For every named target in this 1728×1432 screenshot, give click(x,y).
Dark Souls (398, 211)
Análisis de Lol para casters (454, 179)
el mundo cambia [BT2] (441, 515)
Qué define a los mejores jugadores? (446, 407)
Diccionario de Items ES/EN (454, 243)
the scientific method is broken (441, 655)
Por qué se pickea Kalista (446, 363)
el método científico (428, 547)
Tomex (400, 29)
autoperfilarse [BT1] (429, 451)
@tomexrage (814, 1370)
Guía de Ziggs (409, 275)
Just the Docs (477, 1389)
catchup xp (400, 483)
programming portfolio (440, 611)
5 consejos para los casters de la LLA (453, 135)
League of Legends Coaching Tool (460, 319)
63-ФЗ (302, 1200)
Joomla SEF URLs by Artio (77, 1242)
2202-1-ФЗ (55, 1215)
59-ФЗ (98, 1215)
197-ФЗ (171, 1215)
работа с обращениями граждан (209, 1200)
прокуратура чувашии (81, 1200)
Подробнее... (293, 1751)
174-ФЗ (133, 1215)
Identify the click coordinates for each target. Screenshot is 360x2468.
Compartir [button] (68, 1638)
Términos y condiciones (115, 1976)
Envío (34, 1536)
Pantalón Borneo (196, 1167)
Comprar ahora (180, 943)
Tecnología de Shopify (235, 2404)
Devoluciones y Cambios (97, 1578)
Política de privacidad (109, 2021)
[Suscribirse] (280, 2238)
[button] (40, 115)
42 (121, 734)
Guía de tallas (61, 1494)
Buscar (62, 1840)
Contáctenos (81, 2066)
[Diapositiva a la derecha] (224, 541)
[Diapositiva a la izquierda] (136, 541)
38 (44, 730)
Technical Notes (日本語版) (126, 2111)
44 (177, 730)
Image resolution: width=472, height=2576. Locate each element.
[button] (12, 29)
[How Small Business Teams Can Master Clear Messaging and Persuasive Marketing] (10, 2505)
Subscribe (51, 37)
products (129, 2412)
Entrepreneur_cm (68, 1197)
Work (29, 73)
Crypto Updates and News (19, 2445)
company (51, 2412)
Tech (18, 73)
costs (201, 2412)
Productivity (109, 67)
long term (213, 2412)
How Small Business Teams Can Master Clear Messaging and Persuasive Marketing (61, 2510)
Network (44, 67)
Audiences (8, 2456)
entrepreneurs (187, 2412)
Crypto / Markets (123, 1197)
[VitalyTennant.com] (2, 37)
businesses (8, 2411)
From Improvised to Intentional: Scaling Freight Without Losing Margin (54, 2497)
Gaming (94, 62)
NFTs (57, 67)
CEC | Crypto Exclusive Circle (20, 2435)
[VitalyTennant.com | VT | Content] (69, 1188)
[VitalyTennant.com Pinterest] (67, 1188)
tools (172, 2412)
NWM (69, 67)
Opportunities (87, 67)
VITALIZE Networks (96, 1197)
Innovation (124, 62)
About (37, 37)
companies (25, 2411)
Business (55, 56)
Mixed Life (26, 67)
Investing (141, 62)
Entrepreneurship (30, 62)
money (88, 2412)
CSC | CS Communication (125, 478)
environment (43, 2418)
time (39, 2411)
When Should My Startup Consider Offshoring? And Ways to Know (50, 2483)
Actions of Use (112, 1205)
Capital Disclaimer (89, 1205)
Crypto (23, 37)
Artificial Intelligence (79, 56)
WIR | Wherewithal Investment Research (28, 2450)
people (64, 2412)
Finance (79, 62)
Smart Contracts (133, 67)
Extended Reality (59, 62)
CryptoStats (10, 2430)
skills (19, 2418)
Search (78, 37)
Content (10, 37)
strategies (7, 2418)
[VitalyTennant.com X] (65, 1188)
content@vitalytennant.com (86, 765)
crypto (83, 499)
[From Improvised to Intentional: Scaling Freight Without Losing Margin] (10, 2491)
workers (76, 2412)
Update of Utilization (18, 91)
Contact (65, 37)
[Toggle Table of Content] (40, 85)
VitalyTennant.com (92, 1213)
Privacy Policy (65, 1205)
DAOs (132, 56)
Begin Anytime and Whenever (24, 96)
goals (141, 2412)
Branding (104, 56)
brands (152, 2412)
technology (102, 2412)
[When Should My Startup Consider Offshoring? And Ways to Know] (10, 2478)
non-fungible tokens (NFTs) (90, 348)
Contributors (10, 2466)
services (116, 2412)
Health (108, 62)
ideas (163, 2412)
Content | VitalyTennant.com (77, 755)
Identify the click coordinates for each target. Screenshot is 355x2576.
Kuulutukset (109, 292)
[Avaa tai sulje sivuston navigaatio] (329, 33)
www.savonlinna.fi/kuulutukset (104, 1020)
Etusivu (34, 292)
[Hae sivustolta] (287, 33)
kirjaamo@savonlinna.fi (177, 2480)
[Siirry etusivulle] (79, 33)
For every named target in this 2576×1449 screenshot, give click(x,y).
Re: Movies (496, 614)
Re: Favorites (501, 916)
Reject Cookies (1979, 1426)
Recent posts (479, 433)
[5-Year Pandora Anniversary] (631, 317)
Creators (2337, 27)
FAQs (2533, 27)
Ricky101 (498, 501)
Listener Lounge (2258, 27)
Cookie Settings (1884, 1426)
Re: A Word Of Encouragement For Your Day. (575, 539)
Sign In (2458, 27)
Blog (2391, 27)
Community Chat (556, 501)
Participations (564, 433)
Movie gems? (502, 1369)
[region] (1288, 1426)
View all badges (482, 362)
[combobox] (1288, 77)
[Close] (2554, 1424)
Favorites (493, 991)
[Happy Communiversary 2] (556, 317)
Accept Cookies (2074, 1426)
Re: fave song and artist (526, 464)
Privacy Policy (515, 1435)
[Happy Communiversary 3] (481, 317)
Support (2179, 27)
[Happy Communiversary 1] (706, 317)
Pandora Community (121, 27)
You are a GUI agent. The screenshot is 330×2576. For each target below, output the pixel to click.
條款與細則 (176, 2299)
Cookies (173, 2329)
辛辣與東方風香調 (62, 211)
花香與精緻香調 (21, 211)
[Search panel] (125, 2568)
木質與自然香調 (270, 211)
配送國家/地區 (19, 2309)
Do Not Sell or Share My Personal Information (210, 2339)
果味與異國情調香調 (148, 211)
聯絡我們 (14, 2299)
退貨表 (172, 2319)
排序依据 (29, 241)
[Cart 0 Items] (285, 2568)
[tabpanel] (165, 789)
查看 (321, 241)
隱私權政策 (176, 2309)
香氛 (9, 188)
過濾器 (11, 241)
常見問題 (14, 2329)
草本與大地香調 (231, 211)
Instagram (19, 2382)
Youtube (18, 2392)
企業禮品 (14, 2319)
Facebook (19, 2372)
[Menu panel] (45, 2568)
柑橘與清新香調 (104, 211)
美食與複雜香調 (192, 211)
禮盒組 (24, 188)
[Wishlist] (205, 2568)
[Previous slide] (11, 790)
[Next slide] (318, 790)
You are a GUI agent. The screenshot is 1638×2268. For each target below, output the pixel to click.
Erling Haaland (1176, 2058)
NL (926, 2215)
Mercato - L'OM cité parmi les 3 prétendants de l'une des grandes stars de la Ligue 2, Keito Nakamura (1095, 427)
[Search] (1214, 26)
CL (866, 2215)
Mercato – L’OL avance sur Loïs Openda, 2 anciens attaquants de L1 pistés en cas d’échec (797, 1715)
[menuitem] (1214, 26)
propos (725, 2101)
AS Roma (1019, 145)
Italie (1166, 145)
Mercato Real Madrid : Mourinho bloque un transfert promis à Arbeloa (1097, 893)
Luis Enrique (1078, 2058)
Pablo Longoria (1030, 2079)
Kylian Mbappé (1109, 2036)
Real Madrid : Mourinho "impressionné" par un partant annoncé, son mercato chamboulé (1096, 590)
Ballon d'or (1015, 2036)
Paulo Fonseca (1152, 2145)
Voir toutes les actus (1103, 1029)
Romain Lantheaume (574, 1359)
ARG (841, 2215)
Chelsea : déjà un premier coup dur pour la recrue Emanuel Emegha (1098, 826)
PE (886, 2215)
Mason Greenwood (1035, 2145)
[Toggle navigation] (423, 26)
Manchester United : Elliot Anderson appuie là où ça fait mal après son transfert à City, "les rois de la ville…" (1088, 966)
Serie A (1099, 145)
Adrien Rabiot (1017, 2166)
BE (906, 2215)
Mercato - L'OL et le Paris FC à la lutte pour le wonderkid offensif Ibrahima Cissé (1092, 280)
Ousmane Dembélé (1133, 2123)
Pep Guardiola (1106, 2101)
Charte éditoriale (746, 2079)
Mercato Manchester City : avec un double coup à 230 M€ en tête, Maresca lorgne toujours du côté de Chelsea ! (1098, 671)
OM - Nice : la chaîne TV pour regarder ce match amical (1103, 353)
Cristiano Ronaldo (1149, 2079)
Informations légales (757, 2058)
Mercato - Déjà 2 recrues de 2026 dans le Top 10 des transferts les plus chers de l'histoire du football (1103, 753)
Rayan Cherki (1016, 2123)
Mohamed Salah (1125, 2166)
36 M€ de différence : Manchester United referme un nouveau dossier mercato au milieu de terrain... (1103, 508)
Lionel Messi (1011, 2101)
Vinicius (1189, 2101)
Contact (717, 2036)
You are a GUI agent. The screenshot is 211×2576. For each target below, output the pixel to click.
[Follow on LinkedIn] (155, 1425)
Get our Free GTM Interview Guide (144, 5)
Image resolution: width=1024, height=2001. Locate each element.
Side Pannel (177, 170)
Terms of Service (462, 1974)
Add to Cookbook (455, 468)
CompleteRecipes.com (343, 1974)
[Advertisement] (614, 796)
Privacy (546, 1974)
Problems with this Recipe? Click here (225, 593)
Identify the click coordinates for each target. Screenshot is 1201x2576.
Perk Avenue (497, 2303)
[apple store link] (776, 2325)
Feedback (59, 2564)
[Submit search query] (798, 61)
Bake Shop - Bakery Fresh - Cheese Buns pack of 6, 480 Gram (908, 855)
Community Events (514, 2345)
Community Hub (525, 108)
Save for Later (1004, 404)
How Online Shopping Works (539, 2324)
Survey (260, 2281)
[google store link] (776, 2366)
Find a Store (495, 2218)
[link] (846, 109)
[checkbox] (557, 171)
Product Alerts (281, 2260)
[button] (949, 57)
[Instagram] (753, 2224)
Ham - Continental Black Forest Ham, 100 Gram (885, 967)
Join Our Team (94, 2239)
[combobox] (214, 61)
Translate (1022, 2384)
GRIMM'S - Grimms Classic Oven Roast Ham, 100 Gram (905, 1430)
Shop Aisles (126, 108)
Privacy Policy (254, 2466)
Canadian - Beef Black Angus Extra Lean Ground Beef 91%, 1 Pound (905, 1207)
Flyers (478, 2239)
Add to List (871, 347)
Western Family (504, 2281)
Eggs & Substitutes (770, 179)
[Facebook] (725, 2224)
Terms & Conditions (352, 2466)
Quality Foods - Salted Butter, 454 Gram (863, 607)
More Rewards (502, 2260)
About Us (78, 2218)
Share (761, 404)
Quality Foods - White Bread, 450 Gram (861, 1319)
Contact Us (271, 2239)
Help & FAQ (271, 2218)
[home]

▸ YOUR OBJECTIVE
Pick out all lines from the data above in which the word "Intentional" appears.

▸ EXERCISE RESULT
From Improvised to Intentional: Scaling Freight Without Losing Margin (54, 2497)
[From Improvised to Intentional: Scaling Freight Without Losing Margin] (10, 2491)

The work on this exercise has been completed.